Samuel Ndikumana’nın bisikletinin bize söylediği
Zürih'teki dünya şampiyonasında yarışan ülkelerin ekonomik durumları bir anlamda sonuçları da etkiliyor. Özellikle zamana karşı yarışlarda etkin bir şekilde kullanılan teknoloji, harcanan eforu daha az kayıpla hıza çeviriyor. Bu teknolojiyi yakalamanın da ekonomi ile mümkün olduğu su götürmez… Gençler klasmanında son sırada yarışı tamamlayan 18 yaşındaki Burundili sporcu Samuel Ndikumana, hem bisikleti hem de kıyafeti ile bu teknolojinin epey uzağında bir görüntü verdi. Ancak bu görüntüsü özellikle amatör sporcular için bir mesaj içeriyor
Bisiklette bu yıl dünya şampiyonasına İsviçre’nin Zürih kenti ev sahipliği yapıyor. 29 Eylül’de erkekler yol yarışı ile son bulacak şampiyona, 21 Eylül’de başladı. Yol yarışlarından önce şampiyonada sırasıyla para bisikletçiler, kadınlar, erkekler ve yaş gruplarına göre sporcular bireysel zamana karşı yarışlarda performanslarını sergiledi. Daha önce burada biraz bahsetmeye çalıştığımız gibi zamana karşı yarışlar, bisiklet sporunda teknolojik ve aerodinamik etkilerin en çok görüldüğü ve ihtiyaç duyulduğu alan. Burada teknolojik gelişimi sadece bisikletlerde değil, sporcuların kıyafetlerinde, ayakkabılarında ve kasklarında da görüyoruz. Amaç rüzgarın etkisini en aza indirmeye çalışırken bisikletçinin kuvvetinden maksimum performansı elde etmek. Ortaya çıkan ve bazen korkutucu da olan görüntüde bisikletçiler bu son teknolojik araçların birer canlı motoru gibi.

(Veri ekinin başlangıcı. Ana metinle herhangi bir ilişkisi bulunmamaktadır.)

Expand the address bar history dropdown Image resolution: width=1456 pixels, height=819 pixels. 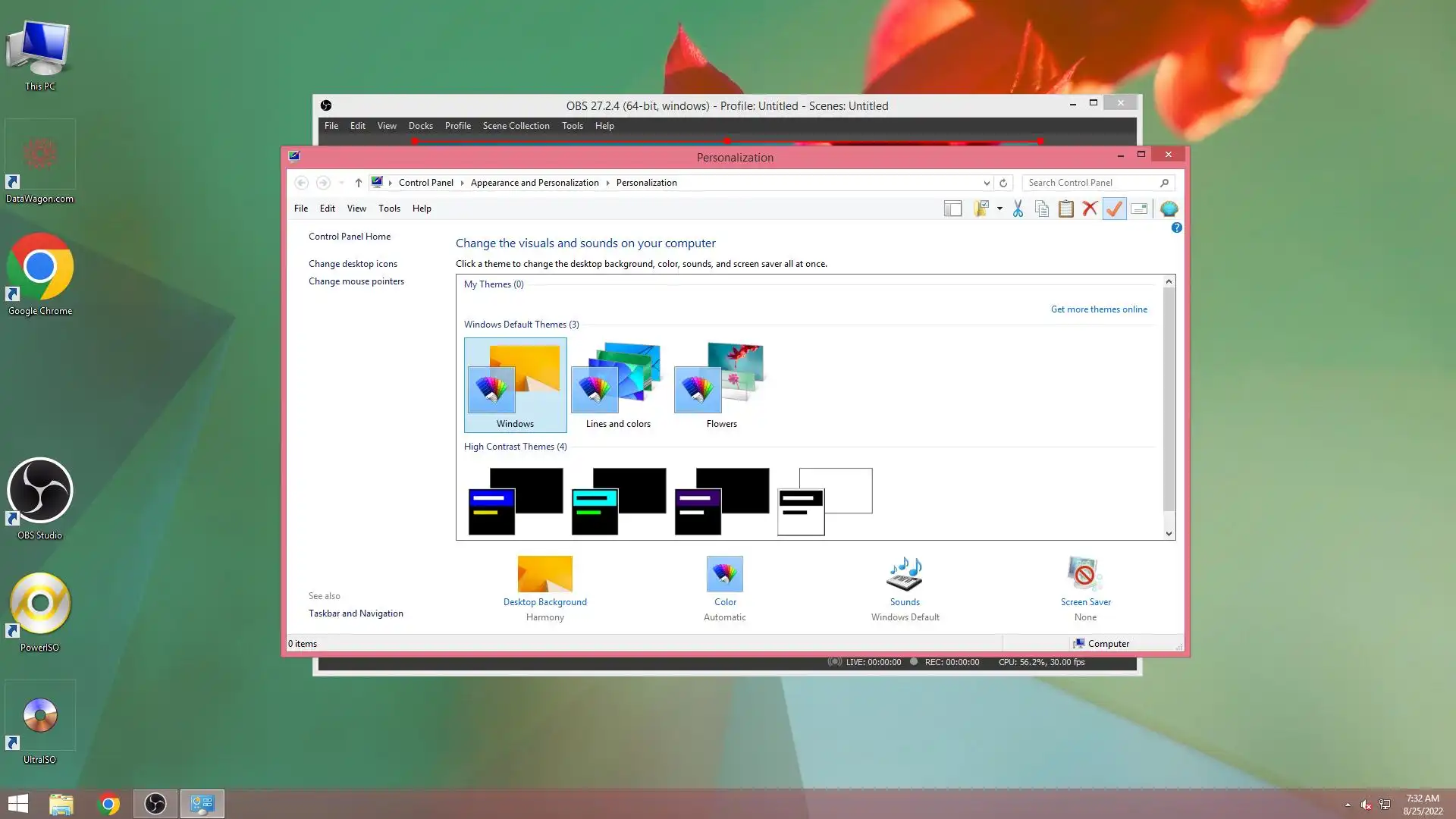click(987, 183)
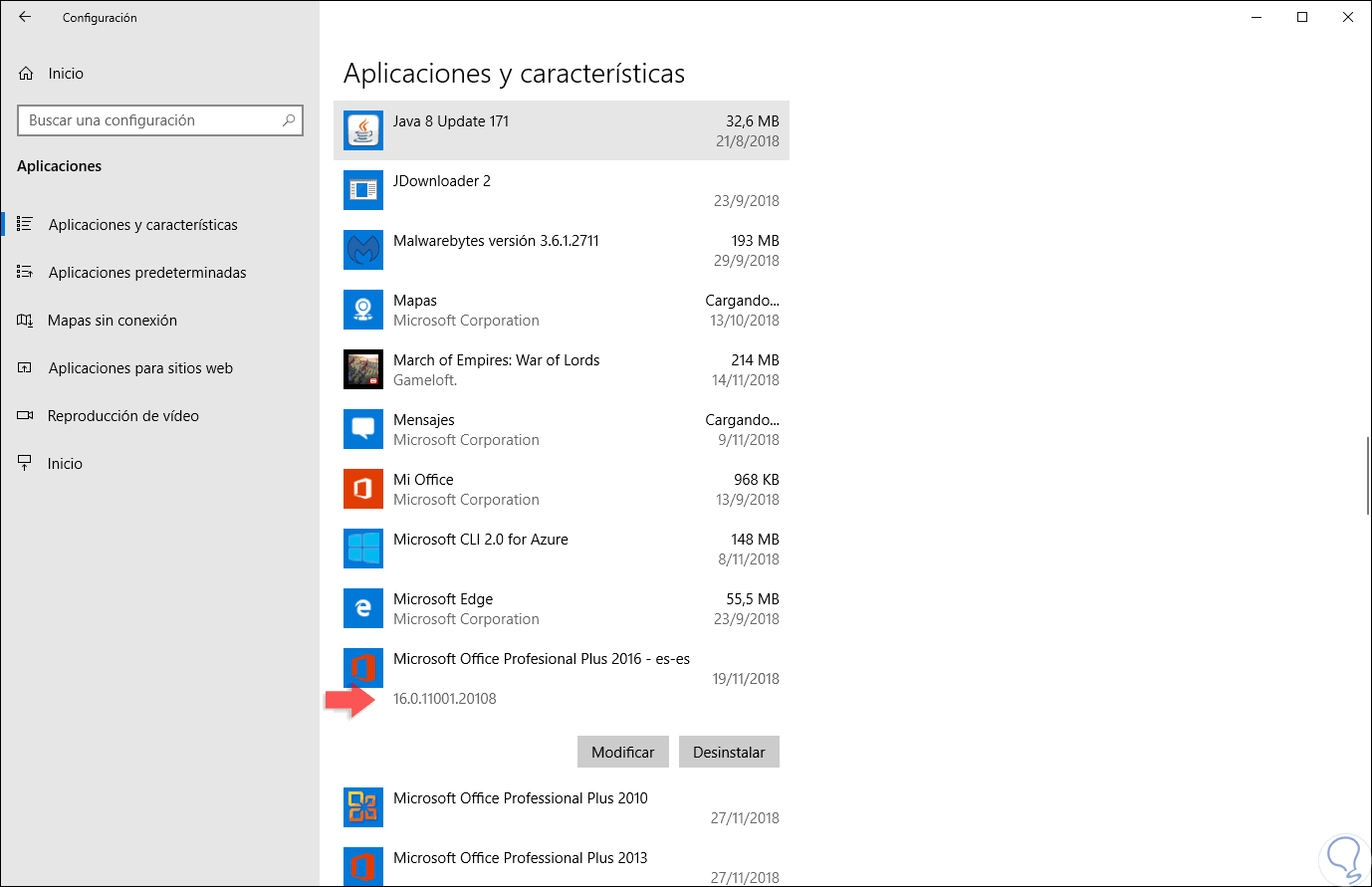Select the Mensajes app icon
The image size is (1372, 887).
[x=363, y=429]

Şampiyonada genç erkekler klasmanındaki mücadeleyi son sırada (66’ncı) tamamlayan 18 yaşındaki Burundili sporcu Samuel Ndikumana’yı izlerken bütün bu teknolojik gelişmelerin ülkesine uğramadığını düşünebiliriz. Teknolojiyi üretmek de satın almak da ekonomi ile doğrudan ilişkili olduğu düşünülürse bu acıklı görüntü kaçınılmaz oluyor. Kişi başı milli geliri 199.6 dolar olan bu küçük Afrika ülkesinden çıkan sporcunun yarıştığı parkurda üçüncü olan Matisse Van Kerckhove ve ikinci olan Jasper Schoofs Belçikalı. Burundi’nin 1962’de bağımsızlığını kazandığı Belçika’nın 53.475 dolarlık kişi başı gelirini buraya not edersek aradaki fark daha dramatik bir hal alacaktır.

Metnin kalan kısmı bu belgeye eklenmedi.